I was just about to leave work for the day, to get home, get wasted, and get ready for the evening show, when the dean called me into her office.
"Jack, how would you like to earn some extra money?" she asked.
"Uh...yeah, like...uh...how much?" I asked.
"A hundred dollars," she said, with a smile.
Christ, a hundred bucks! My average paycheck at that time was more like fifty. Think of the beer and weed I could buy with a hundred! I had a brief vision of being carried on a bronze throne across the quad by topless models, singing my adulations. "What do I have to do?" I asked.
"Mrs. Rothko, the mother of one of our students, needs a ride back to her home in Connecticut. She had car trouble."
The dean wanted me to be a cabbie for some brat's mom? "You want me to drive some kid's mom back home? Tonight? But, it's Halloween. Why not ask her kid to do it?"
"Mrs. Rothko is the widow of a famous, wealthy investor. Our Rothko Sports Complex is named after him. It's a...um...service that we might not extend to any other parent, but we need you to drive her home."
"Um...How far away does she live?"
"About an hour." It was five o'clock. If I hustled the old broad down to Hartford, or wherever the hell she lived, I'd be back with plenty of time to get wasted before the concert. I had high ideals and priorities in those days...
"I'm on it," I said. "So, where is she?"
I found Mrs. Rothko outside, smoking a cigarette, standing next to a valise that was on wheels. She had on a pair of sunglasses, and a blue shimmery turban-style hat, which looked like something out of Sunset Boulevard. The sun was setting in the Berkshires, and I could barely make out her chiseled features in the waning light. "Are you Jack?" she asked, puffing smoke in my general direction.
"Yes, I am. Are you Mrs. Rothko?" I asked.
"Call me Madeleine," she said, extending a hand. I shook it, being careful not to crush her delicate fingers with my gigantic paw. I was built all wrong to be a keyboardist.
"I'll go get my car...uh...Madeleine. Where are we headed?"
"Greenwich."
"Greenwich, Connecticut? Why that's over two hours away from here."
She nodded. "Yes it is."
"I...I..uh...I've got to be back for a concert...to play in a concert, tonight. Maybe I should ask the Dean to find somebody else to do this."
"Oh, are you in glee club?" Mrs. Rothko asked.
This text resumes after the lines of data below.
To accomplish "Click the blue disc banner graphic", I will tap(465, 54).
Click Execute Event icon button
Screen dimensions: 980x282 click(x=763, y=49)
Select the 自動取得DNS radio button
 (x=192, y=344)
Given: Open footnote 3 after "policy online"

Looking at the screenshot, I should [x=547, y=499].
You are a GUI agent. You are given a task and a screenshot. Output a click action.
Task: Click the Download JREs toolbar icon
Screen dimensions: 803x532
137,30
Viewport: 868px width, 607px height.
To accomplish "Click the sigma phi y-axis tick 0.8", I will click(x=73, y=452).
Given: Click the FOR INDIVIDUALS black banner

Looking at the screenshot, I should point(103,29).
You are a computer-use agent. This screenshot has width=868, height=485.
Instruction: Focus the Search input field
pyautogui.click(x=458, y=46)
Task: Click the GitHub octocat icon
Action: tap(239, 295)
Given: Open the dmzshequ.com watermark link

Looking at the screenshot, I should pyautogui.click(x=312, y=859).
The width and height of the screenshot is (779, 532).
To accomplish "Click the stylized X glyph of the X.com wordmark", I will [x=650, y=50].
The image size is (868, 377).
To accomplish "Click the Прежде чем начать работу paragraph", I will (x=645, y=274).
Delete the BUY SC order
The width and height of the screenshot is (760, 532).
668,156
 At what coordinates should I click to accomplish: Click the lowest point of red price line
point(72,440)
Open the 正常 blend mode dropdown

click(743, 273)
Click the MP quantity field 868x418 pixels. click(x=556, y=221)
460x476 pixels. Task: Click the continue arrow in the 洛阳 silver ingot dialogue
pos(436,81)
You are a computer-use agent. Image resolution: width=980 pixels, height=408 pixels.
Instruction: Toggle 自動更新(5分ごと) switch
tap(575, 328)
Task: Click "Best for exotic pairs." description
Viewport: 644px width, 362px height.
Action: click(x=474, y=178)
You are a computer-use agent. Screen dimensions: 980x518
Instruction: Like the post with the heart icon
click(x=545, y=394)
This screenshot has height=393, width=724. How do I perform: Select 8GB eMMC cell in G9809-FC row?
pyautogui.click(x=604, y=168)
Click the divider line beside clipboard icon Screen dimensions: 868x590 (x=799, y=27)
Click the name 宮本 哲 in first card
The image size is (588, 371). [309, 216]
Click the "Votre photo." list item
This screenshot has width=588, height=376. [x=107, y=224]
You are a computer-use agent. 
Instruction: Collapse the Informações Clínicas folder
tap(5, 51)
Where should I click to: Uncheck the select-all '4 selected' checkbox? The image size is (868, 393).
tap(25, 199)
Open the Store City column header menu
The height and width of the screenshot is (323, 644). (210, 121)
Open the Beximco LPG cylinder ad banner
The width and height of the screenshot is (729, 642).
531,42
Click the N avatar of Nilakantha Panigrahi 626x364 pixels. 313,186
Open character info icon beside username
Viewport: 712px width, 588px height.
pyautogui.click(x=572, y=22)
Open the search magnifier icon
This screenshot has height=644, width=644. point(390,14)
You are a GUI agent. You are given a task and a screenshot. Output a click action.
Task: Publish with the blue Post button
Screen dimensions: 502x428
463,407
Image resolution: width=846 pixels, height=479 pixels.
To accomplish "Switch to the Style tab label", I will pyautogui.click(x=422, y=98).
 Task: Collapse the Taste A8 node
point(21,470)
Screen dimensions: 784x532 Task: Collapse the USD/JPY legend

"No, I'm...it's...it's a Grateful Dead cover band."
She chuckled to herself. "Charming, Jack. Which one are you?"
"Which what?" I asked.
"Which…um…Dead person?" she asked with a grin.
"The smelly one," I said.
"What time's your concert?"
"Ten-ish," I lied.
"Tell you what. If we hustle, I'll give you an extra hundred bucks over whatever the Dean's paying you."
"Well, that changes things. I'll be right back."
"Jack?"
"Yes?"
"May I smoke in your car?"
"Heck, for two hundred bucks you can take a dump in it for all I care." I laughed; she didn't.
"So," I said, trying to break the silence, "What do you do for a living, Madeleine?"
Mrs. Rothko looked over at me. "Are you bored, Jack?"
I shrugged. "No. Why?"
"Why do you care what I do for a living?" she asked. "Do you need a story to keep you occupied on the drive?"
"No, I…I just figured it'd…I dunno. We're stuck in this car for another hour, so…I dunno."
Mrs. Rothko lit another cigarette. "If the dean wanted me to have a traveling companion that would serve as good conversation, she would have had one of the professors drive me home. She'd do that, you know." She blew some smoke out as she talked. "I pull that much weight."
I nodded. Wow. "Yes, Ms. Daisy," I said.
She looked over at me again and laughed. It was a braying, smoky laugh. "Now that," she said, "that's funny. That's character. I like you, Jack."
I figured I'd try again. "What's your son or daughter's name, Madeleine? I hear that they're a fellow student of mine, but I sure as heck don't know 'em."
"Oh, you probably never met the little bastard. Dwayne. Dwayne Rothko. He…His father, may God piss on his soul, and I paid a shitload of cash to get him into this dump - you know that we built the gym, right? - and from what I hear, he never goes to a goddamn class." She cracked the window, and blew some smoke outside. "Figures. Ah well, I guess I'll just have to write another check when graduation time comes around."
"That'd probably do the trick," I said, nodding.
"The really funny thing," Madeleine continued, "is that despite his lack of interest in academics, he's really taken a shine to one of his professors."
"You mean like a schoolboy crush or something?"
Madeleine laughed her throaty, smoky laugh. "Lord, I hope not. The professor's a man." She threw her lit butt out the window, no doubt causing a forest fire and a wider path of malaise and destruction in her wake. That seemed to be Madeleine's way. "No, the professor," she continued, "is one of those charming young socialist academic types who seem to have a great sway over young, malleable minds."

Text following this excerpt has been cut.